◆ DATASET ENTRIES ◆
--- START ---

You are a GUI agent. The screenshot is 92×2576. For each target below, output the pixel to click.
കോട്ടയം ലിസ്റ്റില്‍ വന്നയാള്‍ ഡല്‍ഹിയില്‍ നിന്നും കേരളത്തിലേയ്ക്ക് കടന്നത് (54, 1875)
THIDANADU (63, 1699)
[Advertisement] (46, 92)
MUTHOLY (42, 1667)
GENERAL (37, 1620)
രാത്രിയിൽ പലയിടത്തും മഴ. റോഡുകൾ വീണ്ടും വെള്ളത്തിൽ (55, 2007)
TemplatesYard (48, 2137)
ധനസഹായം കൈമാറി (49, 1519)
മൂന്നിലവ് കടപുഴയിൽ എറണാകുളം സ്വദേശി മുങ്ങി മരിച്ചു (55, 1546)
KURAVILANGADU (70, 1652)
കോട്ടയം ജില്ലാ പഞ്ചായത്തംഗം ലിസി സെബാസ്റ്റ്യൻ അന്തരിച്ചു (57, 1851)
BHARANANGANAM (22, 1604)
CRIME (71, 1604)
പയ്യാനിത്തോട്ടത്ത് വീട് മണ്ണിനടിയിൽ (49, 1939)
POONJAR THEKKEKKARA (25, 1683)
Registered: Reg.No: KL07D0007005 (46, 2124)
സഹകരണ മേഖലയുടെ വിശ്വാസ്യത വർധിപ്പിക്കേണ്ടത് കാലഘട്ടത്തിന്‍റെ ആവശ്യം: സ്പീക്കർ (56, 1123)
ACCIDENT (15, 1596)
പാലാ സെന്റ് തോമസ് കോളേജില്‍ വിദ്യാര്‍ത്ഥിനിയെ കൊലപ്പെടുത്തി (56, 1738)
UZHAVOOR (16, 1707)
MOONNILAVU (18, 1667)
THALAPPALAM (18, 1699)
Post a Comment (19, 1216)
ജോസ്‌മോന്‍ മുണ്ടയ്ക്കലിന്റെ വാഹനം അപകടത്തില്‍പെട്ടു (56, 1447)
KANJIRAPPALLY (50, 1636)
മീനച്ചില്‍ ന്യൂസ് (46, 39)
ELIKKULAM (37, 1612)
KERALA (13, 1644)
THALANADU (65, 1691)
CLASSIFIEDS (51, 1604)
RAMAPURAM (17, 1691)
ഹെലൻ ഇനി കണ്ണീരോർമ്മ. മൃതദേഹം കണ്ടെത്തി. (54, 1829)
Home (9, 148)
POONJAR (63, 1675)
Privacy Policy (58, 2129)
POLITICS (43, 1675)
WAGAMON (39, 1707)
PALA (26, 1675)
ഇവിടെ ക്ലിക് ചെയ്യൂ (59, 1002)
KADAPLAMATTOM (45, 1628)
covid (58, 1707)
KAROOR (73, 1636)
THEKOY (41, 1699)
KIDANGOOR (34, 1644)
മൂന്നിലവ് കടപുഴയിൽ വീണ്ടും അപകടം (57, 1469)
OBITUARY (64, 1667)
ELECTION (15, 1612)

--- END ---

◆ WHAT THE EXERCISE ASKS ◆
Would you restate the whole listing word for word?

◆ RESPONSE BOX ◆
You are a GUI agent. The screenshot is 92×2576. For each target below, output the pixel to click.
കോട്ടയം ലിസ്റ്റില്‍ വന്നയാള്‍ ഡല്‍ഹിയില്‍ നിന്നും കേരളത്തിലേയ്ക്ക് കടന്നത് (54, 1875)
THIDANADU (63, 1699)
[Advertisement] (46, 92)
MUTHOLY (42, 1667)
GENERAL (37, 1620)
രാത്രിയിൽ പലയിടത്തും മഴ. റോഡുകൾ വീണ്ടും വെള്ളത്തിൽ (55, 2007)
TemplatesYard (48, 2137)
ധനസഹായം കൈമാറി (49, 1519)
മൂന്നിലവ് കടപുഴയിൽ എറണാകുളം സ്വദേശി മുങ്ങി മരിച്ചു (55, 1546)
KURAVILANGADU (70, 1652)
കോട്ടയം ജില്ലാ പഞ്ചായത്തംഗം ലിസി സെബാസ്റ്റ്യൻ അന്തരിച്ചു (57, 1851)
BHARANANGANAM (22, 1604)
CRIME (71, 1604)
പയ്യാനിത്തോട്ടത്ത് വീട് മണ്ണിനടിയിൽ (49, 1939)
POONJAR THEKKEKKARA (25, 1683)
Registered: Reg.No: KL07D0007005 (46, 2124)
സഹകരണ മേഖലയുടെ വിശ്വാസ്യത വർധിപ്പിക്കേണ്ടത് കാലഘട്ടത്തിന്‍റെ ആവശ്യം: സ്പീക്കർ (56, 1123)
ACCIDENT (15, 1596)
പാലാ സെന്റ് തോമസ് കോളേജില്‍ വിദ്യാര്‍ത്ഥിനിയെ കൊലപ്പെടുത്തി (56, 1738)
UZHAVOOR (16, 1707)
MOONNILAVU (18, 1667)
THALAPPALAM (18, 1699)
Post a Comment (19, 1216)
ജോസ്‌മോന്‍ മുണ്ടയ്ക്കലിന്റെ വാഹനം അപകടത്തില്‍പെട്ടു (56, 1447)
KANJIRAPPALLY (50, 1636)
മീനച്ചില്‍ ന്യൂസ് (46, 39)
ELIKKULAM (37, 1612)
KERALA (13, 1644)
THALANADU (65, 1691)
CLASSIFIEDS (51, 1604)
RAMAPURAM (17, 1691)
ഹെലൻ ഇനി കണ്ണീരോർമ്മ. മൃതദേഹം കണ്ടെത്തി. (54, 1829)
Home (9, 148)
POONJAR (63, 1675)
Privacy Policy (58, 2129)
POLITICS (43, 1675)
WAGAMON (39, 1707)
PALA (26, 1675)
ഇവിടെ ക്ലിക് ചെയ്യൂ (59, 1002)
KADAPLAMATTOM (45, 1628)
covid (58, 1707)
KAROOR (73, 1636)
THEKOY (41, 1699)
KIDANGOOR (34, 1644)
മൂന്നിലവ് കടപുഴയിൽ വീണ്ടും അപകടം (57, 1469)
OBITUARY (64, 1667)
ELECTION (15, 1612)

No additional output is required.